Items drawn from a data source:
+===+
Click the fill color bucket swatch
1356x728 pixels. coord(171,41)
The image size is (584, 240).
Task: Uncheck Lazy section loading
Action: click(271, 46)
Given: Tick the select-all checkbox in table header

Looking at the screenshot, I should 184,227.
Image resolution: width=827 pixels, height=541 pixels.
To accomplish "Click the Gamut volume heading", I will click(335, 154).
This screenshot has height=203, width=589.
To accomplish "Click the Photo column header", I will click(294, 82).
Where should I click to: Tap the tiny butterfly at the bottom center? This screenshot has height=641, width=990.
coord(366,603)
+===+
#### Do this:
Copy out every line of the material above without altering anything.

#### Written answer:
Click the fill color bucket swatch
1356x728 pixels. coord(171,41)
The image size is (584, 240).
Task: Uncheck Lazy section loading
Action: click(271, 46)
Given: Tick the select-all checkbox in table header

Looking at the screenshot, I should 184,227.
Image resolution: width=827 pixels, height=541 pixels.
To accomplish "Click the Gamut volume heading", I will click(335, 154).
This screenshot has height=203, width=589.
To accomplish "Click the Photo column header", I will click(294, 82).
Where should I click to: Tap the tiny butterfly at the bottom center? This screenshot has height=641, width=990.
coord(366,603)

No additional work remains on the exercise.